--- Your assignment ---
Please output only the lines running from the one that contains "You are a computer-use agent." through the last line of the data below, exactly as they stand, with no pictures.

--- Records to process ---
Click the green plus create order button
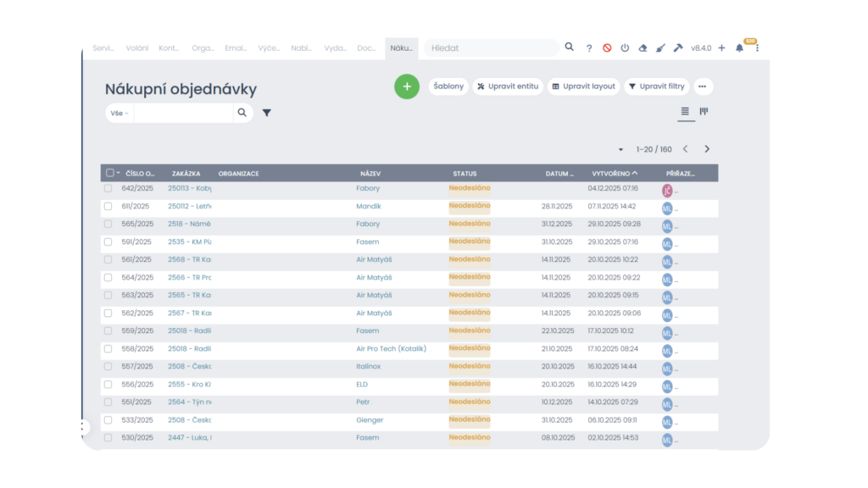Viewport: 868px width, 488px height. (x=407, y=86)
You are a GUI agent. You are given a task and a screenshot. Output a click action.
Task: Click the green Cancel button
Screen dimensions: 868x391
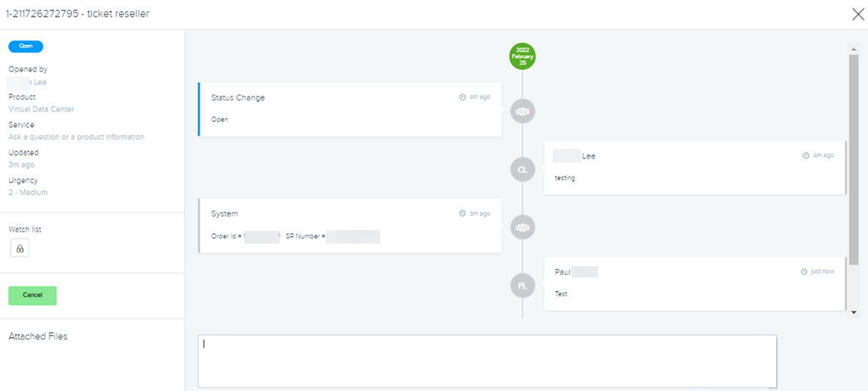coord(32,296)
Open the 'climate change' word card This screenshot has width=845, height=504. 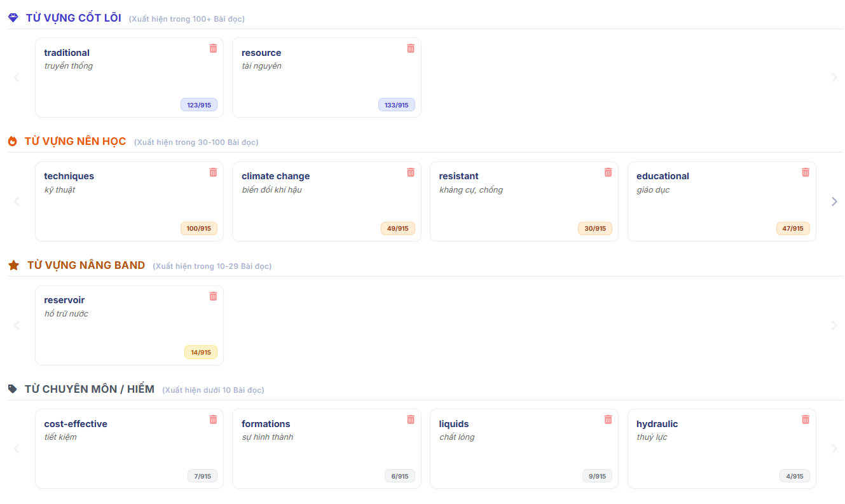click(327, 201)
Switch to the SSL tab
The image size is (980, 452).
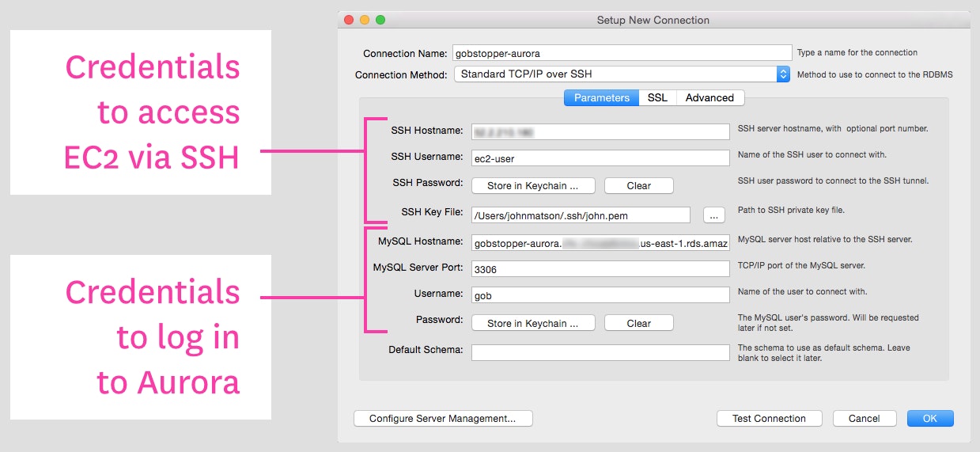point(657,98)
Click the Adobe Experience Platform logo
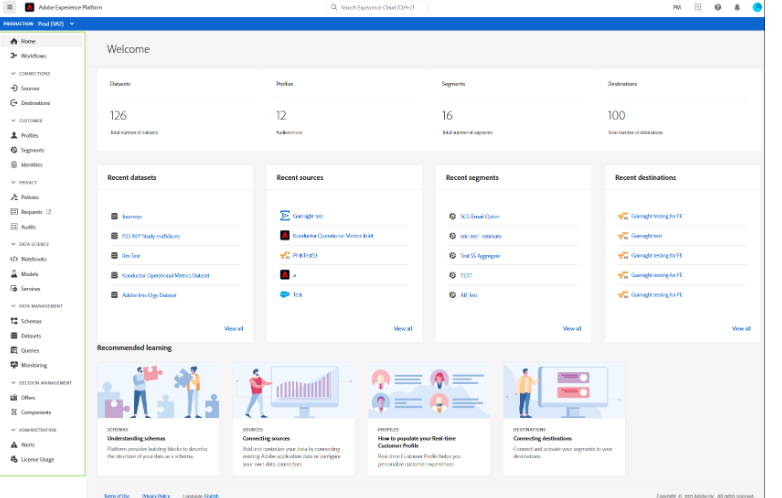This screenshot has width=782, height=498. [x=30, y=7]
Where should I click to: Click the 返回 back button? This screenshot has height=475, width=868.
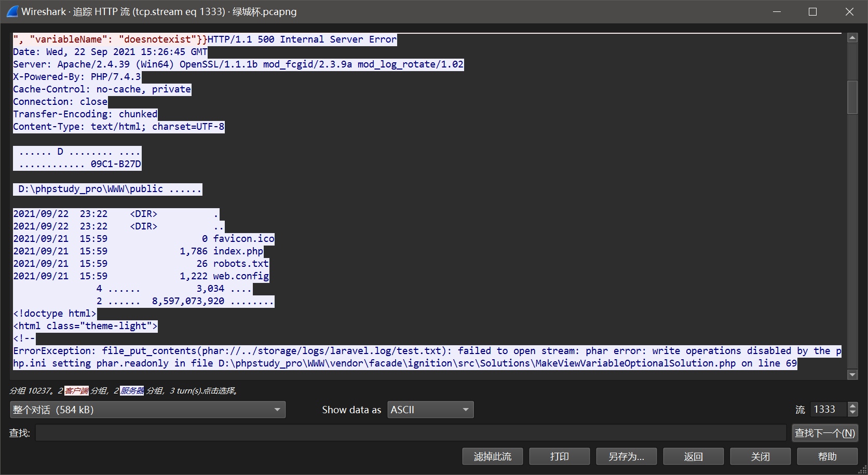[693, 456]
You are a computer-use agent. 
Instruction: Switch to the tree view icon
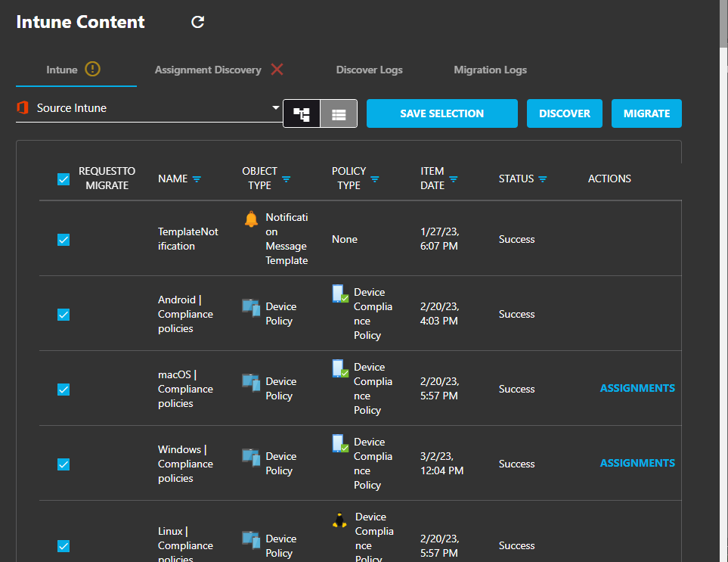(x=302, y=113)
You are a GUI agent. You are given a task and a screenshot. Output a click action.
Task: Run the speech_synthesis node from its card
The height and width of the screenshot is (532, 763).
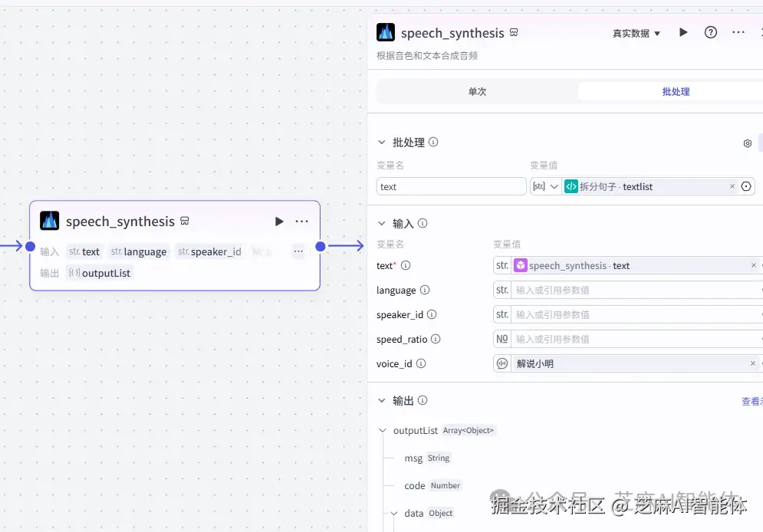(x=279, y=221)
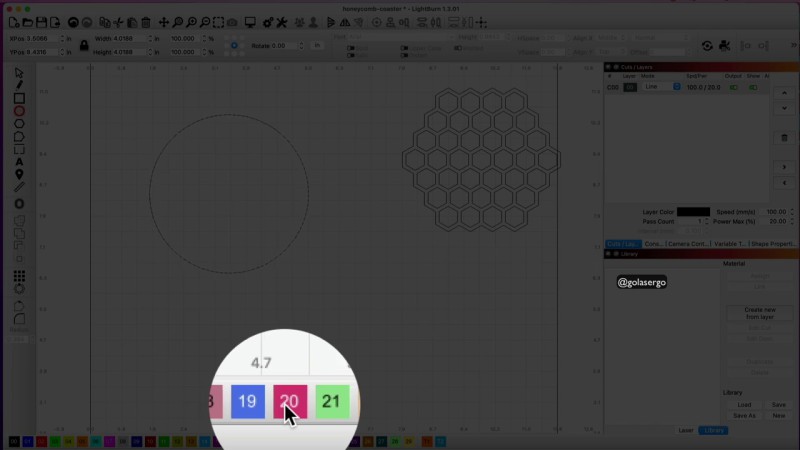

--- Answer space ---
You are a computer-use agent. 
Instruction: Switch to the tree view icon
(x=302, y=113)
You are a GUI agent. You are given a task and a screenshot. Output a click action.
Task: Run the speech_synthesis node from its card
The height and width of the screenshot is (532, 763).
(x=279, y=221)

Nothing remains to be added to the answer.